Momentos después, cuando ya hubo éste apurado el cáliz de solera, preguntole al tío Antón, al par que le ofrecía la enorme petaca que acababa de sacar de la cintura:

-Vamos a ver, mala presona, que estoy yo rabiando por saber si es verdá lo que se ice en er partío, y que es una cosa que tú debes sabella mejor que naide.

-¿Y qué es lo que se ice en er partío?

-Pos en el partío se ice que Antoñico er Caravaca, el hijo de los Zurdos, que Dios tenga en su santa gloria, ha güerto de las Indias cuasi podrío de dinero.

-Pos eso es verdá, y eso lo sé yo de mu güena, pero que de mu güena tinta.

-¿Y sabes tú argo de eso que icen que er Caravaca ha mercao y le ha regalao a la Olores el lagarillo en que vive?

-Tamién eso es verdá, tan verdá que he sío yo el que le llevao la escritura.

-¡Camará, pos me deja tú tonto der to! ¿Conque de ese mo se ha vengao el Antonio de la mala partía de la Olores?

-De ese, de ese mo se ha vengao ese mozo, que tiée un corazón que no cabe en un capacho.

-Pero ¿él qué es lo que dice de la Olores?

-Pos lo que él dice es lo que me dijo a mí, que me dijo la segunda vez que mos vimos: «Tío Antón, usté que es güeno, usté que es durce y serviciá, usté que sabe dalle a ca uno lo que a ca uno le pertenece, me va usté a jacer el favor de dir de parte mía a ver a la probetica Olores».

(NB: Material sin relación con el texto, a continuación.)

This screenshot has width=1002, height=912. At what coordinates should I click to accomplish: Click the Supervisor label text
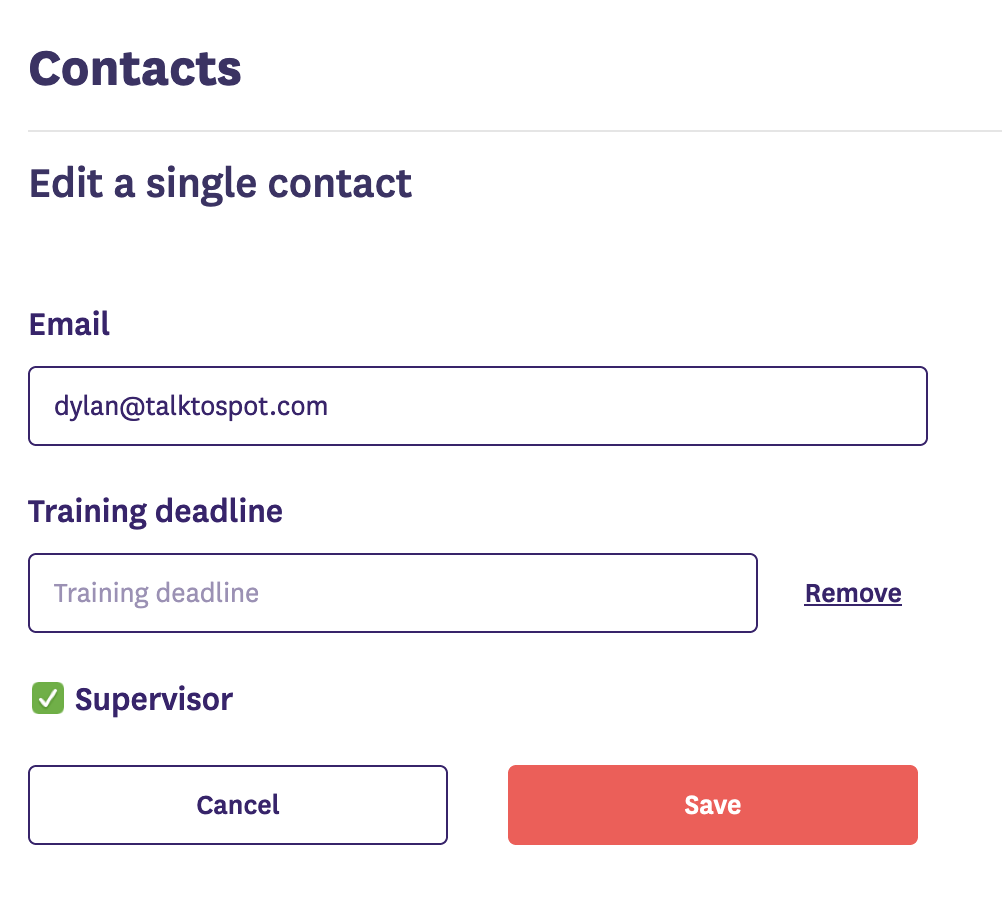point(154,699)
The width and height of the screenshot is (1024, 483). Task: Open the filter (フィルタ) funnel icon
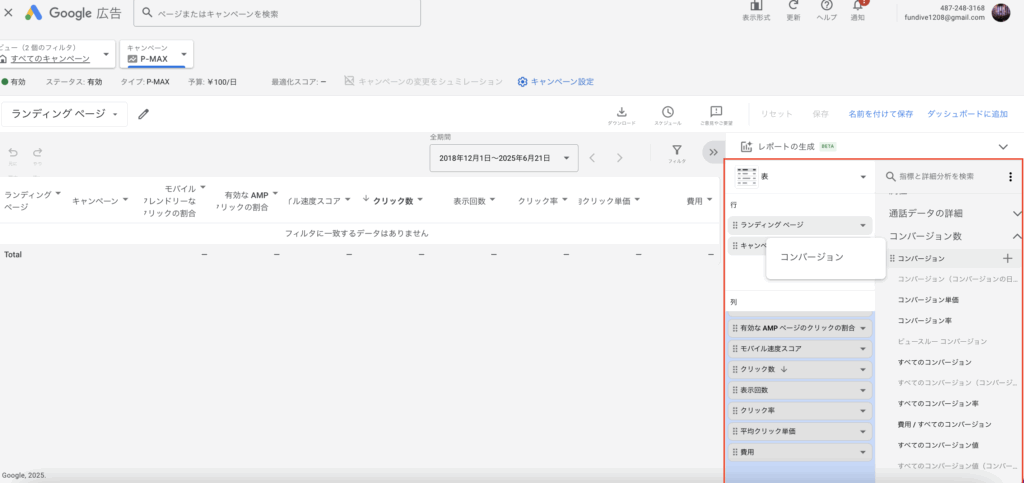click(x=677, y=151)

-¿Y por qué no vas tú a vella en persona? -le pregunté yo.

-Pus poique no quieo jacelle pasar un mal rato. Asina que va usté en nombre mío, y le dice usté en nombre mío que yo le regalo pa su hijo el lagarillo en que vive, y le lleva usté esos papeles en que consta lo que yo digo, y si le jace asco a la cosa y le pregunta a usté que por qué se lo regalo, le dice usté que se lo regalo poique a ella le debo to lo que agencié en América, que por mo de ella me fui a América y que por mo de ella me trompecé cara a cara con la güena fortuna, y que si no hubiera sío por ella no me hubiera dío del lugar, y que si no me hubiera dío a estas horas estaría fijamente comío de gusanos u en Ceuta u en Melilla u en el Peñón de la Gomera.

-Pos mía tú, Antón, ¿sabes tú que el Caravaca tiée pesqui y lao dizquierdo?

-¡Y rumbo y güena sangre y, en fin.... toíto lo que a ti te farta!

-Pos mía, na más que por lo que me cuentas der Caravaca, que me ha gustao, me voy a beber otro cáliz a su salú.

-Y yo me voy a beber otro y otro más, y yo soy el que convía.

Y momentos después chocaban ambos viejos los cálices en que el solera a los rayos ardientes del sol parecía de topacios desleídos.